Your instructions: An exact copy of every record is required.

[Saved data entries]
□ □ □ □ □

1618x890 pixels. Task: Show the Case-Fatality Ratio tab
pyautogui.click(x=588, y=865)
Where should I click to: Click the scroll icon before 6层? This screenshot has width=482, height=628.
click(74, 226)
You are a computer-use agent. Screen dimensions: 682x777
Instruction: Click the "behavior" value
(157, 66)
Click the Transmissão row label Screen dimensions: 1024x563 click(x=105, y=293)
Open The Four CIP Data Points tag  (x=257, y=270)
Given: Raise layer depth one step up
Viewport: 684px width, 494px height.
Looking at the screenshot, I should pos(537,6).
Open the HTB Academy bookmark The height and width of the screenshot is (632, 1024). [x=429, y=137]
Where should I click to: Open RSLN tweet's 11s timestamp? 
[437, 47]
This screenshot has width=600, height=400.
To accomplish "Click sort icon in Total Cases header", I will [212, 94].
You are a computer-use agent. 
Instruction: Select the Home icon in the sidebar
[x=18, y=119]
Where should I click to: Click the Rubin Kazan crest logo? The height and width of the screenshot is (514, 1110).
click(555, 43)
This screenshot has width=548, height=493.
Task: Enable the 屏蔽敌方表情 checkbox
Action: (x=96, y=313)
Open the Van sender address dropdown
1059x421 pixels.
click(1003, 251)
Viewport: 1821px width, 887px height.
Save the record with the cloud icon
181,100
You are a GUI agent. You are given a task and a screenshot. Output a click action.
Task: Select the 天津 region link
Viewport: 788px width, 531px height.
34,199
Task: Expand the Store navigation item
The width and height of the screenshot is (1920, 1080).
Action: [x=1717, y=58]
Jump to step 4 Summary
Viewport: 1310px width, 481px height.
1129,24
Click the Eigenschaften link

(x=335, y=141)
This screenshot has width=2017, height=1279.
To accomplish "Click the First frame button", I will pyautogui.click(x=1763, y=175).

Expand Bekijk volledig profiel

□ □ □ □ □

Response box:
1618x890 pixels. Task: Show the Case-Fatality Ratio tab
pyautogui.click(x=588, y=865)
Where should I click to: Click the scroll icon before 6层? This screenshot has width=482, height=628.
click(74, 226)
You are a computer-use agent. Screen dimensions: 682x777
Instruction: Click the "behavior" value
(157, 66)
Click the Transmissão row label Screen dimensions: 1024x563 click(x=105, y=293)
Open The Four CIP Data Points tag  (x=257, y=270)
Given: Raise layer depth one step up
Viewport: 684px width, 494px height.
Looking at the screenshot, I should pos(537,6).
Open the HTB Academy bookmark The height and width of the screenshot is (632, 1024). [x=429, y=137]
Where should I click to: Open RSLN tweet's 11s timestamp? 
[437, 47]
This screenshot has width=600, height=400.
To accomplish "Click sort icon in Total Cases header", I will [212, 94].
You are a computer-use agent. 
Instruction: Select the Home icon in the sidebar
[x=18, y=119]
Where should I click to: Click the Rubin Kazan crest logo? The height and width of the screenshot is (514, 1110).
click(555, 43)
This screenshot has width=548, height=493.
Task: Enable the 屏蔽敌方表情 checkbox
Action: (x=96, y=313)
Open the Van sender address dropdown
1059x421 pixels.
click(1003, 251)
Viewport: 1821px width, 887px height.
Save the record with the cloud icon
181,100
You are a GUI agent. You are given a task and a screenshot. Output a click action.
Task: Select the 天津 region link
Viewport: 788px width, 531px height.
34,199
Task: Expand the Store navigation item
The width and height of the screenshot is (1920, 1080).
Action: [x=1717, y=58]
Jump to step 4 Summary
Viewport: 1310px width, 481px height.
1129,24
Click the Eigenschaften link

(x=335, y=141)
This screenshot has width=2017, height=1279.
To accomplish "Click the First frame button", I will pyautogui.click(x=1763, y=175).

Expand Bekijk volledig profiel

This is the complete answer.